## Aim of the task
Continue the forum thread about Captain WS Vittle, picking up right after its final line.

··· Text shown

# Captain WS Vittle



## Gillian Vittle (Jan 17, 2012)

I am researching Captain WS Vittle (British Ardour 1952-3) and should be very grateful for any information at all which would help me to be certain that I've got the right W S Vittle - ships, career, age, nationality, what the W S stand for ...

Gillian Vittle


----------



## R58484956 (Apr 19, 2004)

Greetings* Gillian *and welcome to* SN*. Bon voyage.


----------



## ray1buck1 (Sep 4, 2005)

Hello Gillian
There a number of seafaring "Vittle's" the only on I can find with the initials W. S. is William Stephen

There was a William Stephen Vittle who was Master of the “British Merit” he was age 42 (DoB circa1901) with 26 ½ years service he was welsh 5’ – 5” in height weight 165 lbs he signed in Avonmouth 26th August 1943 the ship arrived New York 24th September 1943 having sailed from Avonmouth 3rd September 1943

If this is the correct person he was also on the “British Star”, July & September 1941 “British Captain”. 1944 October “Deligence”. July 1951 “British Ardour”.

1928 2nd Mate “War Nawab”
1918 Apprentice on the “Southerndown”

······
··· Data

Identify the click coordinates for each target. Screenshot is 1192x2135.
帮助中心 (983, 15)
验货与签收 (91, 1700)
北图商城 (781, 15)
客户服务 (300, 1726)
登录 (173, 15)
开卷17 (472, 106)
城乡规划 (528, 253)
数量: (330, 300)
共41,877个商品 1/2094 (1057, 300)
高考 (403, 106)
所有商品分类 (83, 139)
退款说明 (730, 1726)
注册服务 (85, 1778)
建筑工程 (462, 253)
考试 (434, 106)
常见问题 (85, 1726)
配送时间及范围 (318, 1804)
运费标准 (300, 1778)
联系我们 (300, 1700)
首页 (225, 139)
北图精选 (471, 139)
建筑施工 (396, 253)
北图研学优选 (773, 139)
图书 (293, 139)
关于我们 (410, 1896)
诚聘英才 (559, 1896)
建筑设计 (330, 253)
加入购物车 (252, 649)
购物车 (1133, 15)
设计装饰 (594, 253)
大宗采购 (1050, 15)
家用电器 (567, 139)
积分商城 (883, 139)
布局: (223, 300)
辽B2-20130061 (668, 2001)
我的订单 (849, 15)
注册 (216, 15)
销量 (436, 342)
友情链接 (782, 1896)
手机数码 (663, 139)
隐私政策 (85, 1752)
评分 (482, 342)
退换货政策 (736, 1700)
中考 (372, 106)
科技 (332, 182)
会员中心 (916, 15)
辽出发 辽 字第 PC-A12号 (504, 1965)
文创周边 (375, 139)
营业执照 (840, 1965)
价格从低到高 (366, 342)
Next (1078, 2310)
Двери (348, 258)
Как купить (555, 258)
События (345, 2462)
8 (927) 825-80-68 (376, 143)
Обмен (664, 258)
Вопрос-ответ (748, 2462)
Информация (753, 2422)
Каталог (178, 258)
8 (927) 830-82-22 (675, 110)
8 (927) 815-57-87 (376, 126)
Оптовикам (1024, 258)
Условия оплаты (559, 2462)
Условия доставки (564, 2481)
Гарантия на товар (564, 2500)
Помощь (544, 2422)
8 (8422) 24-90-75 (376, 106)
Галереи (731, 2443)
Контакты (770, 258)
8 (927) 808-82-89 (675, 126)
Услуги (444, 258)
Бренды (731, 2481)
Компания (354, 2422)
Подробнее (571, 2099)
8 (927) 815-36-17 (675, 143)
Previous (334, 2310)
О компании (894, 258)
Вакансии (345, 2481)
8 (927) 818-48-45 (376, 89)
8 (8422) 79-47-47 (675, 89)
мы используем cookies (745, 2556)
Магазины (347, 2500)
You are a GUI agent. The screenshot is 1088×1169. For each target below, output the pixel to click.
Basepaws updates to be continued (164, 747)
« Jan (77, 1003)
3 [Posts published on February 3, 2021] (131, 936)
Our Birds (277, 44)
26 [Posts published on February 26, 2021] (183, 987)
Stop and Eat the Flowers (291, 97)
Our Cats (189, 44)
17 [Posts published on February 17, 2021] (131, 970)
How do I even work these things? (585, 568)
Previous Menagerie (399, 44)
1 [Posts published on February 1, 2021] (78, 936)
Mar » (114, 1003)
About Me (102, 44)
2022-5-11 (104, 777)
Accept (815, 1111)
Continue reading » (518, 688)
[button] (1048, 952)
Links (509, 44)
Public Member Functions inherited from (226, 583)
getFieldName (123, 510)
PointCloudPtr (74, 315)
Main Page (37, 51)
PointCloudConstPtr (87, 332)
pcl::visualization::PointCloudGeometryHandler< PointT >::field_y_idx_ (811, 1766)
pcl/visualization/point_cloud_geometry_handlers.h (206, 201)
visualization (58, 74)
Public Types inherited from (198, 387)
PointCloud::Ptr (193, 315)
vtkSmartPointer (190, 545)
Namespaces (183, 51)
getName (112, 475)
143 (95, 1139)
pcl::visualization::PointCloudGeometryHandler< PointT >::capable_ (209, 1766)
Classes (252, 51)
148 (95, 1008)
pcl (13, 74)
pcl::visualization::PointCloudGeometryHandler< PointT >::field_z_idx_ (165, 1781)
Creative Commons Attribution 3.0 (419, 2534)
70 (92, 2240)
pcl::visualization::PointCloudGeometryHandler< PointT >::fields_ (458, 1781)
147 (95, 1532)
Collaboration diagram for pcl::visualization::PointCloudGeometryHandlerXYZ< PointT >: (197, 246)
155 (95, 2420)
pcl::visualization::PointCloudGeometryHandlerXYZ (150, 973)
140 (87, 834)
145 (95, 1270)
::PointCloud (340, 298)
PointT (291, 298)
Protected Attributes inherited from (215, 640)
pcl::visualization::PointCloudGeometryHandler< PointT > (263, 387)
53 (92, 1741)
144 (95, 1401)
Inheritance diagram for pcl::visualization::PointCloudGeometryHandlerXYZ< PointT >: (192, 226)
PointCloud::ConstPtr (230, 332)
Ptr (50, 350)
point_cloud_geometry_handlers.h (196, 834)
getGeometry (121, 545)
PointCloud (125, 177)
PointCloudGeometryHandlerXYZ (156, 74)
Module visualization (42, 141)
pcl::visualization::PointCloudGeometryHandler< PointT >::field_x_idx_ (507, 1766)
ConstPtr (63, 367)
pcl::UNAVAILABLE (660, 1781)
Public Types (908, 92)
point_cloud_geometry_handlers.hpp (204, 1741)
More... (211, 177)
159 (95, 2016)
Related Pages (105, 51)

······

## Answer for this exercise
He was also a DBS aboard the “Cluny Castle” October 1920 from Mauritius 

This could be his WWI medal entitlement
http://www.nationalarchives.gov.uk/...asp?Edoc_Id=8546714&queryType=1&resultcount=3
this may be his WWII entitlement
http://www.nationalarchives.gov.uk/...asp?Edoc_Id=4512609&queryType=1&resultcount=2

This looks like his CR1/2 cards which should give his details 

http://www.findmypast.co.uk/search/...results?e=S&sn=VITTLE&iFnsV=false&fns=WILLIAM STEPHEN&oDS=2:41&route=X

Ray


----------



## krobins1 (Oct 12, 2014)

My father's best friend was a Captain Viittle when he was the mate I think of the British Victory. He retired to Fishguard in West Wales and I remember we went down to visit him where he had a small fishing boat.

Keith Robinson


----------



## krobins1 (Oct 12, 2014)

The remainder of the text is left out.